Shilla was awarded the Changi perfumes & cosmetics concession ahead of red-hot competition in late 2013. Although it got off to a difficult and heavy loss-making start, business has improved substantially since. The victory – and learnings – laid the platform for further international expansion in ensuing years.
That development included the beauty business at Macau International Airport in partnership with Sky Connection and, notably, the key beauty & accessories contract at Hong Kong International, which it won ahead of intense competition last year. Shilla will celebrate the Grand Opening of its multi-store network at Hong Kong International, where it trades as Beauty & You, on 28 June.
Shilla is also the dominant beauty retailer at Incheon International Airport T1 and T2.
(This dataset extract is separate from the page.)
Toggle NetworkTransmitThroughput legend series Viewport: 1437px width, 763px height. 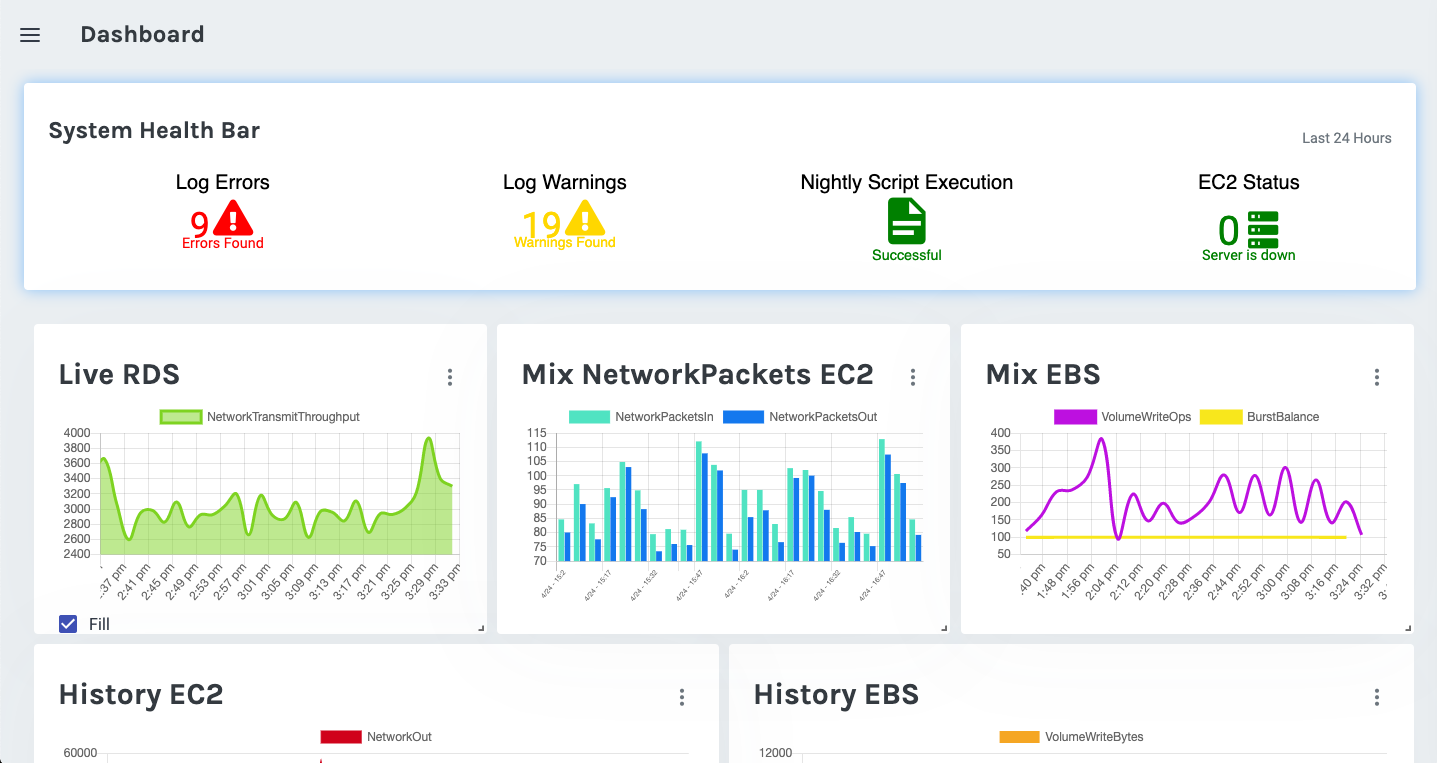pos(260,417)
As reported, Shilla posted outstanding results for the first quarter. Hotel Shilla’s travel retail division posted a +30 percent surge in revenues for the first quarter of 2018, to 1,013.7 billion won (US$950 million), while operating profit in the division surged by +182 percent year-on-year, hitting 47.6 billion won (US$44.5 million).
The company’s airport duty free business delivered a +41 percent revenue rise, while in downtown duty free the increase was +22 percent.
Regina Hahm Equity Analyst (Cosmetics, Household goods, DFS) at Mirae Asset Daewoo Research Center said: “The overseas duty free business delivered a strong performance in terms of both growth and profitability. Revenue surged +76 percent year on year, bolstered by more meaningful sales from the Hong Kong International Airport operation. Operating loss declined to 42 percent of the 1Q17 level with the help of efficiency gains in the Singapore Changi Airport operation.”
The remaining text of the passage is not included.